Document Type : Case Report
Children Growth Disorder Research Center, Shahid Sadoughi University of Medical Sciences, Yazd, Iran
Department of Pediatrics, Shahid Sadoughi Hospital, Shahid Sadoughi University of Medical Sciences, Yazd, Iran
Mother and Newborn Health Research Center, Shahid Sadoughi University of Medical Sciences, Yazd, Iran
Department of Biology, Faculty of Science, Yazd University, Yazd, Iran
Background: Deficiency of hepatic fructose 1,6 bisphosphatase (FBPase), a key enzyme in gluconeogenesis, impairs the formation of glucose from all gluconeogenic precursors including dietary fructose. Patients present with life threatening metabolic acidosis, fasting hypoglycemia, hepatomegaly, hyperketosis, elevated lactate and uric acid level. Glycerol and glycerol-3 phosphate have been found in the urine.
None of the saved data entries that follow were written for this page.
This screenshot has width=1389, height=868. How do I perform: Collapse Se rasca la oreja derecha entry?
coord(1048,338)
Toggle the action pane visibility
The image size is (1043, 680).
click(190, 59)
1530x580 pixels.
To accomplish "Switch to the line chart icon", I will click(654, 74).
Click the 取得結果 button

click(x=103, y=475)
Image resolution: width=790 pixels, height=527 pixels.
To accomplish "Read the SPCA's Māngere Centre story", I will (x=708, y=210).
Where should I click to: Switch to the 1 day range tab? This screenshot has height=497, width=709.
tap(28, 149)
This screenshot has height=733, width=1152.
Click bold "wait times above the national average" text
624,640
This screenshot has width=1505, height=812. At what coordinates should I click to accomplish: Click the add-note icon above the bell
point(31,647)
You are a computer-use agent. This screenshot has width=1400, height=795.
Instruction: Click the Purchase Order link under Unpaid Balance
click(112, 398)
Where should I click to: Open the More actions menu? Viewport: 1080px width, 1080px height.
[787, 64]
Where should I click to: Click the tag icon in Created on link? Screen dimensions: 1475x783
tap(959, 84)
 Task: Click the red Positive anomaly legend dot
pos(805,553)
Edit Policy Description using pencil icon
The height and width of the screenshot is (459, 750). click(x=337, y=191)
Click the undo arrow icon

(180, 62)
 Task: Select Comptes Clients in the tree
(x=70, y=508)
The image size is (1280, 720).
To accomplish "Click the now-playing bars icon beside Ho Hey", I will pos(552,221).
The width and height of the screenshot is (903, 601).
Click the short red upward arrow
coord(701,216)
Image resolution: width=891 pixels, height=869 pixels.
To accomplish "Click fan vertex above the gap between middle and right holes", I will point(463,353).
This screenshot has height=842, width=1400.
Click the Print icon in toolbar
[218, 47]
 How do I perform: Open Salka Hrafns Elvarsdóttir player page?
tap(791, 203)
The diagnosis of FBPase deficiency should be made by molecular analysis on DNA from peripheral leukocytes. The acute life threatening episodes should be treated with IV glucose at high rate and bicarbonate to control hypoglycemia and acidosis.
Case report: Here we reported a girl referred with anorexia, lethargy, recurrent vomiting, progressive respiratory distress, and hepatomegaly following respiratory viral infection. She also had a history of twice similar attacks but milder than previous episodes. The test results showed hypoglycemia and severe metabolic acidosis. Unfortunately, despite proper treatment, the patient died of pulmonary edema following a respiratory viral infection.
Conclusion: Once FBPase deficiency has been diagnosed and adequate management introduced, its course is usually benign. Growth and both psychomotor and intellectual development are unimpaired and tolerance to fasting improves with age.